Still, the Summit City native stands proud of what he's accomplished in soccer, as a player, coach and adviser. For those contributions, Harkenrider will join Lori Lindsey, Bill Vieth Jr. and Alexander Wood in the 2020 class of the Indiana Soccer Hall of Fame, earning induction Feb. 22 at the Renaissance Hotel in Carmel.
The honor has afforded Harkenrider, the longtime athletic director at Canterbury, a retrospective view of his part in crafting soccer in northeast Indiana into its current form.
“That's probably been the coolest thing about this whole event, which is allowing me to force myself to think back,” Harkenrider said. “You chug along and you do what you do. You hang around and you step in when you need, but the opportunity to look back? You realize, 'Holy cow!'”
After spending his formative years playing at Sport Club, then suiting up for Bishop Luers' club team – the IHSAA didn't sanction soccer as an official sport until 1994, in conjunction with the United States hosting that year's World Cup – Harkenrider plied his trade for Notre Dame. As a freshman, Harkenrider earned a varsity letter with the Fighting Irish.
During his time at Notre Dame, he had plenty of battles with the vaunted Indiana University squad, which claimed two national titles during his four years in South Bend.
As Harkenrider noted, in the current day, anywhere from 50 to 70 Division I college programs could reasonably contend for the national championship. In the early '80s, the number of premier programs nationally numbered closer to 10-15 – including the Hoosiers.
“IU was ahead of that curve,” Harkenrider said. “We played them every year and that was some of their best teams. We had some good matchups against them, and it was a lot of fun.”
After graduating, Harkenrider trekked east, ultimately landing in Kearny, New Jersey, a suburb of Newark. He guided St. Benedict's while also assisting with the Kearny Scots club program, in the height of Newark's contribution to the national soccer scene.
The club featured Tab Ramos, Tony Meola and John Harkes, who each played pivotal roles in the United States' return to the World Cup in 1990, as well as Claudio Reyna, who advanced to the national team for World Cup '94.
“It was just dumb luck but it was a great place, and it was a great opportunity to learn soccer,” Harkenrider said. “I was still playing in the ethnic leagues on the East Coast, kind of a mix of what I grew up with at the Sport Club, the older ethnic guys and guys that played at Virginia, Duke, all over the country.”
After returning to Fort Wayne to coach at Luers, Harkenrider accepted the coaching job at a newly founded girls program at Canterbury.
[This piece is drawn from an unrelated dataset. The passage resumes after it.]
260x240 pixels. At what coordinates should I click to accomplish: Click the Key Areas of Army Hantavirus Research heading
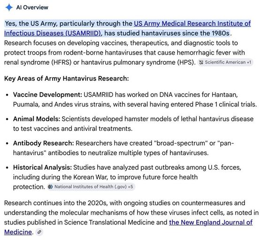(x=67, y=78)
In fact, in the 1989-90 school year, he coached the Cavaliers' girls in the fall, then led the Luers boys in the spring.
From Canterbury's nine state titles between the boys and girls programs, to their years working together at the Indiana Soccer Camp under Jerry and Todd Yeagley, Harkenrider relishes this chance to reflect on where soccer has progressed, how his guiding hand has provided that steady influence, and hope others stand ready to push forward.
“That has been the other part of this whole process, looking back and realizing all the different engagements I've had with the game, as a player, as a coach at Saint Benedict's, Bishop Luers and Canterbury, as an administrator to ensure the success of other teams,” he said. “Kids today, they take for granted it's always been this way. We need to serve the purpose of letting kids know there'll be a time where there's a responsibility and they'll have to take it forward.”